*** Excerpted text ***
The original method this plugin is targeting is the process method of the Magento\Checkout\Block\Checkout\LayoutProcessor class:

public function process($jsLayout) {
// The rest of the code...
return $jsLayout;
}

The implementation of the before plugin is provided via the beforeProcess method of the Magento\Payment\Plugin\PaymentConfigurationProcess class, as per the following partial example:

public function beforeProcess(
\Magento\Checkout\Block\Checkout\LayoutProcessor $processor,
$jsLayout) {
// The rest of the code...
return [$jsLayout];
}

The around plugin

The around plugin runs around the observed method in a way that allows us to run some code before and after the original method call. This is a very powerful concept, as we get to change the incoming parameters as well as the return value of a function.

When writing the around plugin, there are a few key points to remember:

  1. The first parameter coming into the plugin is the observed type instance.
*** Dataset records ***
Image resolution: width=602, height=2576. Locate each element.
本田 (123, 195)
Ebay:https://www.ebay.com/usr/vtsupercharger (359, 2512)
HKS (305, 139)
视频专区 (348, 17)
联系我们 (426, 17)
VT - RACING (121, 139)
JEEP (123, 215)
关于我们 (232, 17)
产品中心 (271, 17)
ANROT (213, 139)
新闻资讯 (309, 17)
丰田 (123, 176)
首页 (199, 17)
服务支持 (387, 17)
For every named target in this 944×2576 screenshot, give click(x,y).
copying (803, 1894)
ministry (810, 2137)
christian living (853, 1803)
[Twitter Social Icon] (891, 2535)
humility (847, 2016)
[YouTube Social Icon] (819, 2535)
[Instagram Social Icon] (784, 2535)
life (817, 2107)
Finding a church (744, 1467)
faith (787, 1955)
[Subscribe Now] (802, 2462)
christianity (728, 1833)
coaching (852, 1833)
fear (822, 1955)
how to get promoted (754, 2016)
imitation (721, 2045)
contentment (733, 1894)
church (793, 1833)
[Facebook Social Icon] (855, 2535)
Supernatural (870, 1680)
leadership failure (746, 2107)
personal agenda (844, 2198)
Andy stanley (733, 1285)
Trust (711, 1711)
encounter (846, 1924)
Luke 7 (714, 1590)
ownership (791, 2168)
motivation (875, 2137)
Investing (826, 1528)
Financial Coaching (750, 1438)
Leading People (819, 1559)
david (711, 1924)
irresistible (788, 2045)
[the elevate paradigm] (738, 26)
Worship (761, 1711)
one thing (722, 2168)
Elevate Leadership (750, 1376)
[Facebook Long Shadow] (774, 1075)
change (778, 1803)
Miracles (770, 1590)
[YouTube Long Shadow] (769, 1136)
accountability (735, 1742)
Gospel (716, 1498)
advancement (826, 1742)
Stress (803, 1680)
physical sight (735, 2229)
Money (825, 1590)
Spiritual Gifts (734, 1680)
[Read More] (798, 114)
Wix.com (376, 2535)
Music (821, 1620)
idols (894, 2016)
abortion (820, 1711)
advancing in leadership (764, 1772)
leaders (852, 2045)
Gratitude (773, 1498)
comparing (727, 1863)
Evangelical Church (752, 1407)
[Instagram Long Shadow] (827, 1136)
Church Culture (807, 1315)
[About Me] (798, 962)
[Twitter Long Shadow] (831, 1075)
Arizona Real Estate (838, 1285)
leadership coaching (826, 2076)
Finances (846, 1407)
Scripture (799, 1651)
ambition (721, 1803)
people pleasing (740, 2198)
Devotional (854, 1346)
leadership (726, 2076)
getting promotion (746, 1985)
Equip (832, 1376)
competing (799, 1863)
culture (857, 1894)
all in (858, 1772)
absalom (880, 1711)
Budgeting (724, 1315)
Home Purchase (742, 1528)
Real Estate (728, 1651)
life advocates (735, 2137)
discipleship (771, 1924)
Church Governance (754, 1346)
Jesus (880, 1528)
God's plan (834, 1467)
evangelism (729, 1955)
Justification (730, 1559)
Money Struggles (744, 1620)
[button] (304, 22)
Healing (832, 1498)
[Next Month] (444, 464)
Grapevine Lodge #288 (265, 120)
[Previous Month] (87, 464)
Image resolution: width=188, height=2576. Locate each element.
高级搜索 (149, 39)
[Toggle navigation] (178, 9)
***
| Apply what you read |
A. According to the Magento plugin text, what is the first parameter that comes into an around plugin?
B. Resume the Magento plugin text after its final line.

| Results by task |
A. The observed type instance.

B.
  2. The second parameter coming into the plugin is a callable/Closure. Usually, this parameter is typed and named as callable $proceed. We must make sure to forward the same parameters to this callable as the original method signature.
  3. All other parameters are parameters of the original observed method.
  4. The plugin must return the same value as the original function, ideally return $proceed(…) or $returnValue = $proceed(); followed by $returnValue; for cases where we need to modify the $returnValue.

Let's take a look at one of Magento's around plugin implementations, the one specified in the <MAGENTO_DIR>module-grouped-product/etc/di.xml file:

<type name="Magento\Catalog\Model\ResourceModel\Product\Link">
<plugin name="groupedProductLinkProcessor" type="Magento\GroupedProduct\Model\ResourceModel\Product\Link\RelationPersister" />
</type>

The original method of this plugin is targeting the deleteProductLink method of the Magento\Catalog\Model\ResourceModel\Product\Link class:

public function deleteProductLink($linkId) {
return $this->getConnection()
->delete($this->getMainTable(), ['link_id = ?' => $linkId]);
}

The implementation of the around plugin is provided via the aroundDeleteProductLink method of the Magento\GroupedProduct\Model\ResourceModel\Product\Link\RelationPersister class, as per the following partial example:

public function aroundDeleteProductLink(
\Magento\GroupedProduct\Model\ResourceModel\Product\Link $subject,
\Closure $proceed, $linkId) {
// The rest of the code...
$result = $proceed($linkId);
// The rest of the code...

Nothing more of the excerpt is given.